--- BEGIN Supplied information ---

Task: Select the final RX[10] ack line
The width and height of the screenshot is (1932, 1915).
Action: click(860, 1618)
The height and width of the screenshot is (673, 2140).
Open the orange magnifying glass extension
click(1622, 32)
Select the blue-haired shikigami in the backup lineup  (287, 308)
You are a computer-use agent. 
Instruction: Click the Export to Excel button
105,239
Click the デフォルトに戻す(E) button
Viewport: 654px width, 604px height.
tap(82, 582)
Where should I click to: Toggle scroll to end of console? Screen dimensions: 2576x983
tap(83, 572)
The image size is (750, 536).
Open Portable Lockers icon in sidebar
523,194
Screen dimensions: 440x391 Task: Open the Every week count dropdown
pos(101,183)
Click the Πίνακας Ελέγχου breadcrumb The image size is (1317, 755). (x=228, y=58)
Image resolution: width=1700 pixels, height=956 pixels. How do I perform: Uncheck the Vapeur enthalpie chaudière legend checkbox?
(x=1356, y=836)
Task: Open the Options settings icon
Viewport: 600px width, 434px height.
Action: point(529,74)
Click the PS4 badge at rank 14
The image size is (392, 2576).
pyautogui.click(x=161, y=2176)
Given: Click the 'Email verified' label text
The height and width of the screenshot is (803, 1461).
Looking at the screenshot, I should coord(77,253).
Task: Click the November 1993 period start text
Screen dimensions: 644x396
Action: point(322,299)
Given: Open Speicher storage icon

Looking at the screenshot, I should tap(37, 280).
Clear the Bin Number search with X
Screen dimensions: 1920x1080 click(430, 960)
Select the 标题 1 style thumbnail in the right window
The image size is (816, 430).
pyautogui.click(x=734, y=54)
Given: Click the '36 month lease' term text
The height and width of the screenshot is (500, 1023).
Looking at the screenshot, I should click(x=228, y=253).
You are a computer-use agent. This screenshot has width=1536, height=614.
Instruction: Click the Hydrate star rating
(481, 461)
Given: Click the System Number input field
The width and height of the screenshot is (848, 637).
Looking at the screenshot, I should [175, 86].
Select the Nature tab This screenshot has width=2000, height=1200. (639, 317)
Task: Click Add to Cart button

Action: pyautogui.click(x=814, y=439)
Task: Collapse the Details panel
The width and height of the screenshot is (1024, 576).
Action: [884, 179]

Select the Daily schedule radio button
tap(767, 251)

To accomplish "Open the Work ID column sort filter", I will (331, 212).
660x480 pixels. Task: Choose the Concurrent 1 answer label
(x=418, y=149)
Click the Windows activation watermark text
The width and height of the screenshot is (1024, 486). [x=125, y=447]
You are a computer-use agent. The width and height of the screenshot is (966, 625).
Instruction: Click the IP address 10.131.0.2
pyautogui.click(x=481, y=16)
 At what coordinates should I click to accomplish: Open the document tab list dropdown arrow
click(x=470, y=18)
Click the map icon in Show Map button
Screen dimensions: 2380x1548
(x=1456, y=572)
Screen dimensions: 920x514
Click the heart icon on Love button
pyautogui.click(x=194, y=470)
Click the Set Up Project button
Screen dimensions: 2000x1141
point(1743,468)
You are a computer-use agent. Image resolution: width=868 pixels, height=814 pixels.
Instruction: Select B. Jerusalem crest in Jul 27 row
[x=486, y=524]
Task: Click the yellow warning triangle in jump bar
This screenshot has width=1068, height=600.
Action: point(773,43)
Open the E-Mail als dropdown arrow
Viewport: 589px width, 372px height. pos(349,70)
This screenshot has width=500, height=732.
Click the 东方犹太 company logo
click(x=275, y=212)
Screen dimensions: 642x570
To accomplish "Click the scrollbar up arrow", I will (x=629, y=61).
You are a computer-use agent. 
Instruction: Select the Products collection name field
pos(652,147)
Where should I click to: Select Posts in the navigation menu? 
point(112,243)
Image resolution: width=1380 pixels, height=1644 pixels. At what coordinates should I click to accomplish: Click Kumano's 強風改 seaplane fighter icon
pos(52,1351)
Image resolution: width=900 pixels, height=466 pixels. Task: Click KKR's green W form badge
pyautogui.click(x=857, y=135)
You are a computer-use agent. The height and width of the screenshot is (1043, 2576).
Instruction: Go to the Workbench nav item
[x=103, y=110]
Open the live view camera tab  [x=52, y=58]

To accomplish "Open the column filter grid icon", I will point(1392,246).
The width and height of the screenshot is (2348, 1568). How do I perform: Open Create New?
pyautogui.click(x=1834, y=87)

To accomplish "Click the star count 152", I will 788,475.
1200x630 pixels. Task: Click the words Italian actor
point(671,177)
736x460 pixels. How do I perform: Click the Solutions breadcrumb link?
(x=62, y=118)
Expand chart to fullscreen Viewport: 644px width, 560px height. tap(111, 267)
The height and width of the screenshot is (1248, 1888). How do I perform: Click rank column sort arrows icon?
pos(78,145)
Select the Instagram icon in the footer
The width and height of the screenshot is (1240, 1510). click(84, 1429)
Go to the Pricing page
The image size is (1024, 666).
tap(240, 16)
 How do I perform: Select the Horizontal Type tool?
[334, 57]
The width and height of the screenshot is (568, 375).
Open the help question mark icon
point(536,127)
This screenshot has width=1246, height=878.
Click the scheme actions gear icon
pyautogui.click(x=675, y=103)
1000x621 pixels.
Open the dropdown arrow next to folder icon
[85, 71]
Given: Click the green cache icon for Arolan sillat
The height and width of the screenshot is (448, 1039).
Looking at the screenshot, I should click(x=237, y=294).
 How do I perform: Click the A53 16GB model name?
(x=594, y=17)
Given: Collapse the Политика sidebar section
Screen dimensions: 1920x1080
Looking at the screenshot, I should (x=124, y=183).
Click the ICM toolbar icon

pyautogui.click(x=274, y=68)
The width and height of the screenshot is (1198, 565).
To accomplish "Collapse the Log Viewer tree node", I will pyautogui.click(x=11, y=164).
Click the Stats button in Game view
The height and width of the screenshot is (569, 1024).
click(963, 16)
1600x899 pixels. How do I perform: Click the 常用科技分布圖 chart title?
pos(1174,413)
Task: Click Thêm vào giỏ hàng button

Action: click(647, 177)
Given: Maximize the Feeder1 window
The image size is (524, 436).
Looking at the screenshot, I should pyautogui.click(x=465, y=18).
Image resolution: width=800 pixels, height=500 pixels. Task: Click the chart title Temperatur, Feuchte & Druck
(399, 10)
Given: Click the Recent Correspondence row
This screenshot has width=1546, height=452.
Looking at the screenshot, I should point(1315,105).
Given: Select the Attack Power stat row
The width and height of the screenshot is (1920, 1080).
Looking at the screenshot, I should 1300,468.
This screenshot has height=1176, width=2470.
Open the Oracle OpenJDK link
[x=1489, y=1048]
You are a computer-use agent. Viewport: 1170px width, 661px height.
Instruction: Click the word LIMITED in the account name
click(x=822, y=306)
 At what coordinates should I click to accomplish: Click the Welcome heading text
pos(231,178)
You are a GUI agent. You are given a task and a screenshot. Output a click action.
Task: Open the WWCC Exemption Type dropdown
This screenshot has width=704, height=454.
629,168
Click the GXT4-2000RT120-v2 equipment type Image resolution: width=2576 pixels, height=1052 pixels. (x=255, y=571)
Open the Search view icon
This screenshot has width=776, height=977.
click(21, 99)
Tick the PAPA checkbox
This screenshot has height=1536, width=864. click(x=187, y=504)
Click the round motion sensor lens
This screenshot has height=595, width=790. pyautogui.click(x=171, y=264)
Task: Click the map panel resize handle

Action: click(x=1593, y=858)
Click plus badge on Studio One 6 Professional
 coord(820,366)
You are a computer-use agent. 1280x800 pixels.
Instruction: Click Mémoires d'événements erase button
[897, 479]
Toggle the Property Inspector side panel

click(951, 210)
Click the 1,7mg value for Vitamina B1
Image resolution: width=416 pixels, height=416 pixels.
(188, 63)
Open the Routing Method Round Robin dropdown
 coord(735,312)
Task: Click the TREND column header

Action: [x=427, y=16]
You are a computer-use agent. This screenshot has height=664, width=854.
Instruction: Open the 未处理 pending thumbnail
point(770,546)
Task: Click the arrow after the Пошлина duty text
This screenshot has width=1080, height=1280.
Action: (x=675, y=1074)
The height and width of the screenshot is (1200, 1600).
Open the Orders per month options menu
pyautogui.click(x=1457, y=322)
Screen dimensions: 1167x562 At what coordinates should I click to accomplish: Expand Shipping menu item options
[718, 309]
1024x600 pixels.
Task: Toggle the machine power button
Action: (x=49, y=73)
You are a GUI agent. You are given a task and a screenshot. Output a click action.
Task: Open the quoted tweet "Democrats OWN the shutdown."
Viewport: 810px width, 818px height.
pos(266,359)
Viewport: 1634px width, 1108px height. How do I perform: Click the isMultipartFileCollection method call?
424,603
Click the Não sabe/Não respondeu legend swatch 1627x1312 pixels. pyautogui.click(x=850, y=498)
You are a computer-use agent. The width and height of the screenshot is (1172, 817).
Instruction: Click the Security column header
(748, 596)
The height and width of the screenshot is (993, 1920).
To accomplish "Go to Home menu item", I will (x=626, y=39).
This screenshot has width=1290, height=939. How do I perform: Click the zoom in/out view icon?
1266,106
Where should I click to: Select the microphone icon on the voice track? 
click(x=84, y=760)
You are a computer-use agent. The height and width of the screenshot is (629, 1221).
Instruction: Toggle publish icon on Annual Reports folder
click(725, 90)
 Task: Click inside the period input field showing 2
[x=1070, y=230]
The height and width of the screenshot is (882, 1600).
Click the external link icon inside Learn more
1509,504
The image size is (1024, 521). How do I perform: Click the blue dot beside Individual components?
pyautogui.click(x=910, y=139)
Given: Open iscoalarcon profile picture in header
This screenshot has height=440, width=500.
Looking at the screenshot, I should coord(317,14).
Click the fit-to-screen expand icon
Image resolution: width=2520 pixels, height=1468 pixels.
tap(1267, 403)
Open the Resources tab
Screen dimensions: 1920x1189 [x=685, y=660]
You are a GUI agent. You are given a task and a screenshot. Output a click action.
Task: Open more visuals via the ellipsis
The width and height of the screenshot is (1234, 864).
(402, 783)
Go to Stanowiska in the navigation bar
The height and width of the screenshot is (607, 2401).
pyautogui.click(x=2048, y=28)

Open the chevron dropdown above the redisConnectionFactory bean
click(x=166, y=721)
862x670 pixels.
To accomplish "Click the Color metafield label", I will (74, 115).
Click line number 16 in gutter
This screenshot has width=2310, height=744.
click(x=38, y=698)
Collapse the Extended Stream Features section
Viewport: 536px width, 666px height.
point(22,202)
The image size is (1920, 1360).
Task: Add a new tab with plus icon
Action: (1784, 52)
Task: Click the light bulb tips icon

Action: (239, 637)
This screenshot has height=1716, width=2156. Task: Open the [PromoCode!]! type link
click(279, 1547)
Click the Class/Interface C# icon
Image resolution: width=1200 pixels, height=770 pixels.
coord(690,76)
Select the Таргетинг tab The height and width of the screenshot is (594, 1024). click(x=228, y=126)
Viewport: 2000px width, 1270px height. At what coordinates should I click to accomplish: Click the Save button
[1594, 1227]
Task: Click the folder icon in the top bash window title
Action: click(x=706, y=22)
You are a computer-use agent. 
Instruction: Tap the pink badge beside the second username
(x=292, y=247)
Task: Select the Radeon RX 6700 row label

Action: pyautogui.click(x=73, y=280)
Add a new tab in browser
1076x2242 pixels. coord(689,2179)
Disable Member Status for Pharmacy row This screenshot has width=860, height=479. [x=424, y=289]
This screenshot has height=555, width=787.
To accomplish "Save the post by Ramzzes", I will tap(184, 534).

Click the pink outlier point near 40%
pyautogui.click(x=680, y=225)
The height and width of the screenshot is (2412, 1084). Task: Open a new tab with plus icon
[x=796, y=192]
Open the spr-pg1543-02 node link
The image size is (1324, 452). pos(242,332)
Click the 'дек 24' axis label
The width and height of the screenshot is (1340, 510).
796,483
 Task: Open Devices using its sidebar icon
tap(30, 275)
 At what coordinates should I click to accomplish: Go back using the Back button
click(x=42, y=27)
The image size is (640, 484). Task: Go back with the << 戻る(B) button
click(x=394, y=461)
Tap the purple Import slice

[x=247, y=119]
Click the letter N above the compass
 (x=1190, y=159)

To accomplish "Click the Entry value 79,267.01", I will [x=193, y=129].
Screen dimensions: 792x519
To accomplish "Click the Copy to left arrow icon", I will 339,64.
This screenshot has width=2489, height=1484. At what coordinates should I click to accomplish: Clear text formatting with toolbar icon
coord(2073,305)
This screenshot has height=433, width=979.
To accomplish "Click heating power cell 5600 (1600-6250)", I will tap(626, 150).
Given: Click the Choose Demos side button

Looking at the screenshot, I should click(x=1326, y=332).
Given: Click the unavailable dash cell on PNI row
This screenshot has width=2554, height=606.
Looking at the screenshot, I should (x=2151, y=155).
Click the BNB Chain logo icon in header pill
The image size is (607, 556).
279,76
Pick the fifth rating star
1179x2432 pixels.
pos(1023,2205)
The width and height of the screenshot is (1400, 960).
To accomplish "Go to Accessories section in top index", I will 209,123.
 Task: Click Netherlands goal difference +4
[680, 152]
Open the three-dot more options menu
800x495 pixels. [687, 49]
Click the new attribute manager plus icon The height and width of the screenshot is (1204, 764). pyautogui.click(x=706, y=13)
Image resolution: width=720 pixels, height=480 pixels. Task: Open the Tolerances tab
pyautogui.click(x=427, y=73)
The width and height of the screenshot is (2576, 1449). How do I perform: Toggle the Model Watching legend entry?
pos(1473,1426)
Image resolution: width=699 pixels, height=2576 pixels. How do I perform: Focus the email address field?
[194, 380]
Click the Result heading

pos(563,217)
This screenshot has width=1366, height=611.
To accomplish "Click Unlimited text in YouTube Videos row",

--- END Supplied information ---

**Exercise prompt:**
Rewrite the material from the line that has "Disable Member Status" through the line that has "I will 339,64.", swapping "Task" for "Goal" and leaving everything else unchanged.

**Answer to this task:**
Disable Member Status for Pharmacy row This screenshot has width=860, height=479. [x=424, y=289]
This screenshot has height=555, width=787.
To accomplish "Save the post by Ramzzes", I will tap(184, 534).

Click the pink outlier point near 40%
pyautogui.click(x=680, y=225)
The height and width of the screenshot is (2412, 1084). Goal: Open a new tab with plus icon
[x=796, y=192]
Open the spr-pg1543-02 node link
The image size is (1324, 452). pos(242,332)
Click the 'дек 24' axis label
The width and height of the screenshot is (1340, 510).
796,483
 Goal: Open Devices using its sidebar icon
tap(30, 275)
 At what coordinates should I click to accomplish: Go back using the Back button
click(x=42, y=27)
The image size is (640, 484). Goal: Go back with the << 戻る(B) button
click(x=394, y=461)
Tap the purple Import slice

[x=247, y=119]
Click the letter N above the compass
 (x=1190, y=159)

To accomplish "Click the Entry value 79,267.01", I will [x=193, y=129].
Screen dimensions: 792x519
To accomplish "Click the Copy to left arrow icon", I will 339,64.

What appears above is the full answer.